Rats exposed via inhalation to 96-341 ppm of 1,4-dichlorobenzene intermittently for 5-7 months had cloudy swelling and degeneration of hepatic parenchymal cells in the central zone of the liver. Increased liver weights in the male and/or female rats occurred above 96 ppm (Hollingsworth et al. 1956). During a 2-generation study, adult rats exposed to 538 ppm exhibited tremors, ataxia, and hyperactivity; decreased grooming behavior; and an unkempt appearance (Tyl and Neeper-Bradley 1989). Both generations of offspring in the 538 ppm group had lower body weights at lactation day 4, and average litter size and survival were decreased. Selected animals from the first filial generation still had reduced body weights at 5 weeks postexposure.
No epidemiologic studies or case reports addressing the carcinogenicity of 1,4-dichlorobenzene in humans were available. In a 2-year study, female rats and male and female mice were gavaged with 300 and 600 mg/kg/day and male rats were gavaged with 150 and 300 mg/kg/day (NTP 1987). Nephropathy, epithelial hyperplasia of the renal pelvis, mineralization of the collecting tubules in the renal medulla, and focal hyperplasia of the renal tubular epithelium were noted in male rats receiving 150 and 300 mg/kg/day. Female rats gavaged with 300 and 600 mg/kg/day had an increased incidence of nephropathy and minimal hyperplasia of the renal pelvis or tubules. The following tumors were described as being present in the animals: renal tubular adenocarcinomas in male rats (controls, 2%; low dose, 6%; high dose, 14%), a marginal increase in mononuclear cell leukemia in male rats (control, 10%; low dose, 14%; high dose, 22%), hepatocellular carcinomas in male mice (controls, 28%; low dose, 22.5%; high dose, 64%) and in female mice (controls, 10%; low dose, 10.4%; high dose, 38%), and hepatocellular adenomas in male mice (controls, 10%; low dose, 26.2%; high dose, 32%) and in female mice (controls, 20%; low dose, 12.5%; high dose, 42%).
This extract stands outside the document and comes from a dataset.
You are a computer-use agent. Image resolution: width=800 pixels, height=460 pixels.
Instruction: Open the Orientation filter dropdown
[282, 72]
In this NTP study, the tumor incidence in female controls was higher than the historical control. In both male and female mice, hepatocellular degeneration with resultant initiation of tissue repair was present. These findings resulted in a speculation by NTP (1987) that 1,4-dichlorobenzene was acting as a tumor promotor for liver tumors in male and female mice.
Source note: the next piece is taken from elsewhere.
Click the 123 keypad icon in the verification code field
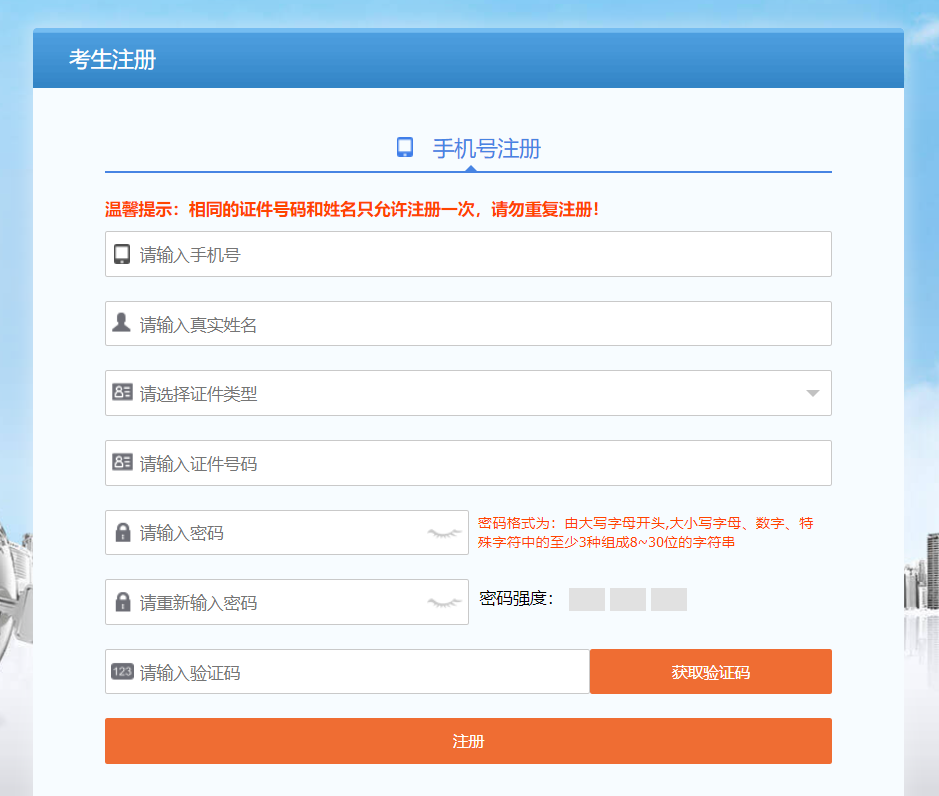 click(x=122, y=671)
Reference concentrations (RfC) of 2.5 mg/m3 (0.42 ppm) for subchronic inhalation exposure (EPA 1995b) and 0.8 mg/m3 (0.13 ppm) for chronic inhalation exposure for 1,4-dichlorobenzene were derived (EPA 1995a) based on increased liver weights in the P1 males exposed via inhalation to 1,4-dichlorobenzene from the study of Tyl and Neeper-Bradley (1989). The No Observed Adverse Effects Level (NOAEL) was 301 mg/m3 (50 ppm). The Lowest Observed Adverse Effects Level (LOAEL) was 902 mg/m3 (150 ppm) (EPA 1995a). 1,4-Dichlorobenzene has been classified as C, possible carcinogen to humans (EPA 1995b). For oral exposure, the slope factor was 0.024 (mg/kg/day)-1, and the unit risk was 6.8E-7 (?g/L)-1 (EPA 1995 b).